The journal Cell, in a number published last month, began with an editorial entitled "Science has a racism problem," stating that "We are the editors of a science journal, committed to publishing and disseminating exciting work across the biological sciences. We are 13 scientists. Not one of us is Black." Cell also boats an editor of recent vintage (2018).
But what followed was even more astounding. Amidst articles discussing matters such as how "Epitope pools detect CD4+ and CD8+ T cells," in the very next number of the journal, Duke neuroscientist and MD-PhD Kafui Dzirasa provides his account of how "[f]or Black scientists, the sorrow is also personal." This article has been widely reprinted and sent out to many thousands of physicians who practice in domains as far away from cell biology as orthopedics.
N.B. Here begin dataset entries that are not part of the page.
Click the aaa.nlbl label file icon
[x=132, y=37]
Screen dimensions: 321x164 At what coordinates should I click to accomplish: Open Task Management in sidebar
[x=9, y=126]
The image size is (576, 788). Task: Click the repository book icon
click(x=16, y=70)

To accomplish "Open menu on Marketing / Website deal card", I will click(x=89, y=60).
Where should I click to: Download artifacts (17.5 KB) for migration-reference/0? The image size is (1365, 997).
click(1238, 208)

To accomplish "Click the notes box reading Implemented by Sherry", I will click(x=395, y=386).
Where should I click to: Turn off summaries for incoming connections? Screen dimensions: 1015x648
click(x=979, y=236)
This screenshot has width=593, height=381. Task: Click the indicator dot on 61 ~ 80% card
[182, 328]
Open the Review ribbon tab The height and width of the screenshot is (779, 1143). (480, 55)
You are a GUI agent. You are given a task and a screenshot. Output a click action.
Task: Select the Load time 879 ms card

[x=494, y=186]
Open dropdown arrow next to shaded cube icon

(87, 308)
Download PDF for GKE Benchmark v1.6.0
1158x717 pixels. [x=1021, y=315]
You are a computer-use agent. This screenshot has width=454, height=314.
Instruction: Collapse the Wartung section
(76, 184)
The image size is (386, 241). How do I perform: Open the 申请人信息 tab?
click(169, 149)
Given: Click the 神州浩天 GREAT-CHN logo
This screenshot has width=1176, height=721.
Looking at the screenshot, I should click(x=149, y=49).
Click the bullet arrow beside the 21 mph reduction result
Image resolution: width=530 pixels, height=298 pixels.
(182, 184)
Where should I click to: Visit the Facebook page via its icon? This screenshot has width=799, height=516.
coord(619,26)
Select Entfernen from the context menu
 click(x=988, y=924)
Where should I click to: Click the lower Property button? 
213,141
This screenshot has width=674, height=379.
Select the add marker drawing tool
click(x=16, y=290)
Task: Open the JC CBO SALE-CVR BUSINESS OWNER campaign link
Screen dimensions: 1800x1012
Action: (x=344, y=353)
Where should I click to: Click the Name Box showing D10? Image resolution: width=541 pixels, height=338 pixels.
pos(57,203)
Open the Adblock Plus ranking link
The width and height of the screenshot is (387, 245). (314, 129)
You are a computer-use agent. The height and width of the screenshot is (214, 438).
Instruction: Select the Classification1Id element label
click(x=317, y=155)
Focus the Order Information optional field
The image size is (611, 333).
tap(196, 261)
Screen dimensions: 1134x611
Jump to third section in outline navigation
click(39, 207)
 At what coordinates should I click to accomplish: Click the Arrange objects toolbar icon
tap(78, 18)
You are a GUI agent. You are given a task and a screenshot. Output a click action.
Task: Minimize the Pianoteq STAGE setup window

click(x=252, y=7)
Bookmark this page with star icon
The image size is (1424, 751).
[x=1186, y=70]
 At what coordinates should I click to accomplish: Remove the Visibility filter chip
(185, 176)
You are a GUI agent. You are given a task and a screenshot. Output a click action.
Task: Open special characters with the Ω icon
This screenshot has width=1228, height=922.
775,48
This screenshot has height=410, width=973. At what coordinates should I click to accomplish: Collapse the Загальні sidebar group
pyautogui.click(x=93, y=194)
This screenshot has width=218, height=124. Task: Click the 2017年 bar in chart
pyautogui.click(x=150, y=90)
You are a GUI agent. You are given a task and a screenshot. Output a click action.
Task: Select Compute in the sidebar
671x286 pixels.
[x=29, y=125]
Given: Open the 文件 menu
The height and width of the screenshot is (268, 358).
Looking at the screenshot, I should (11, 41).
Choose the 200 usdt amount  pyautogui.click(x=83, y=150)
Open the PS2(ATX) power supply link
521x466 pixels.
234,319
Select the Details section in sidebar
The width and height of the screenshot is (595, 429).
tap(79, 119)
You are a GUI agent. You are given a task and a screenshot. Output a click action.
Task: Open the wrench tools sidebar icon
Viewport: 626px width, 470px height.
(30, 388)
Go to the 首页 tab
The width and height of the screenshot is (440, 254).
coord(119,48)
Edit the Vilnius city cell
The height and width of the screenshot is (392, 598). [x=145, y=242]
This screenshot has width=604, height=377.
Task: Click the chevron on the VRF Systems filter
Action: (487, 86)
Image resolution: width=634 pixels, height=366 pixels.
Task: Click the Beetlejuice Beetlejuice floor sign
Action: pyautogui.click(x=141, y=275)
It is worth quoting in extenso, and speaks for itself.
I am a medical doctor and a scientist; the first African American awarded a PhD in neuroscience at Duke University. I have led a National Institutes of Health-funded research lab for almost a decade, and I was awarded the Society for Neuroscience Young Investigator Prize in 2019. I am an American Association for the Advancement of Science Alan I. Leshner Public Engagement Fellow, and I have hosted TEDMED three times. I am a scholar, teacher, mentor, speaker, and mental health advocate. I have served on national commissions, I have advanced federal policy, and I have even held court with a president of the United States. I have published in Cell scientific journals, and as a peer reviewer, I have worked to advance the scientific rigor of my colleagues. Yet, most days, I am unseen and unknown. As I watched a knee slowly, mercilessly, and inhumanly extinguish yet another black life, I was overwhelmed by anger and sorrow, and at this very moment, I am terrified to run on the trail near my home. I am a black academic in America.
That these three examples of medical communication all point to inherent problems in American medicine, no doubt in world medicine as well, is daunting in one sense. But in another it is undaunting. It shows us how far we have left to go. By looking in the mirror and recognizing that they share the challenges of the larger society, medicine and science have at least a fighting chance of transcending them—and in doing so, regain their independence. The manner in which these authors have taken the knee, and in doing so stood very, very tall, shows us a path of speaking truth to power. In doing so, and in our anticipation of their being heard, they give us hope.